Мама метнула взгляд на Леонарда. В нем читалось: «Видишь? Я же тебе говорила, что парень — наркоман».
— Боже, мам! Клянусь! Повторяю еще раз: я не принимаю наркотики. Не знаю, что еще сказать. Хочешь, пописаю в чашку?
— Зачем тебе писать в чашку? Гадость какая. И почему мама думает, что ты любишь наркотики?
На миг я забыл, что в комнате находилась Натали и что ей всего восемь лет.
— Я шучу, Нат. Я никогда не писал в чашки. По крайней мере, в те, из которых ты пьешь. — Я состроил рожицу. — А мама дразнит меня наркоманом, потому что мне нравится ходить на встречи, где помогают людям с проблемами.

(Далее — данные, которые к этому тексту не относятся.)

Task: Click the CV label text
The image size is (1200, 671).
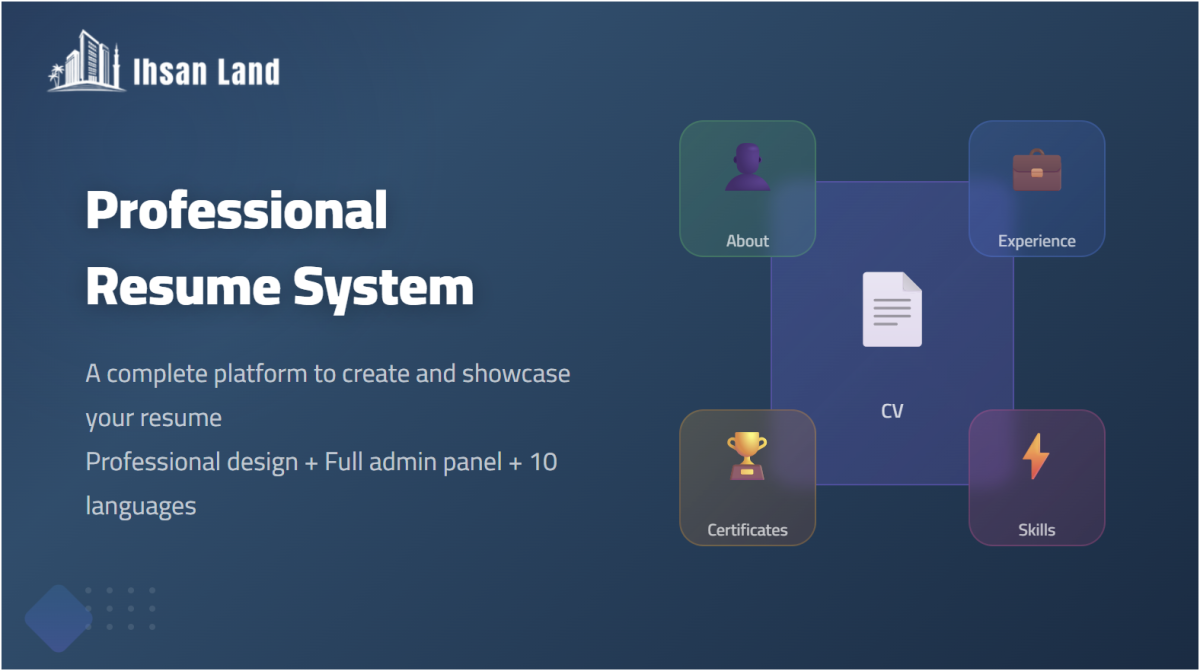Action: click(x=892, y=411)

— Это странно, — протянула Натали.
— Мама странная, — улыбнулся я.
— Эй! — возразила мама.
— Но, Ривер, — сказала Натали, — у тебя есть другие проблемы, о которых ты можешь рассказывать на этих встречах.
Я положил руку на голову сестренке. Моя ладонь все еще могла накрыть ее целиком, хотя это не будет длиться вечно.
— Ты права, Нат. У меня действительно проблемы.
— Ничего. Они есть у всех.
— Но не у тебя. Ты идеальна.
В свой день рождения я узнал новости из колледжей Калифорнийского университета. Меня приняли во все, кроме Беркли, где, как я надеялся, нашлось место для Мэгги.
Я сразу же ей позвонил.
— Я сейчас не могу говорить, — прощебетала девушка. — Я с Уиллом. Я прошла. Прошла! С днем рождения, Рив!
— Спасибо, Мэг.
Я посмотрел на экран телефона. Прокрутил все свои контакты, помедлив на имени Дафны. Я писал сотни сообщений и удалял их; каждое было вариантом «Прости», «Позволь мне объяснить» или «Дай мне шанс».
Это был день моего рождения, и с сердцем, полным бессмысленной надежды, я думал: может, она позвонит или напишет? Что-нибудь простое.
Таким было мое желание, загаданное в день рождения, и оно не осуществилось.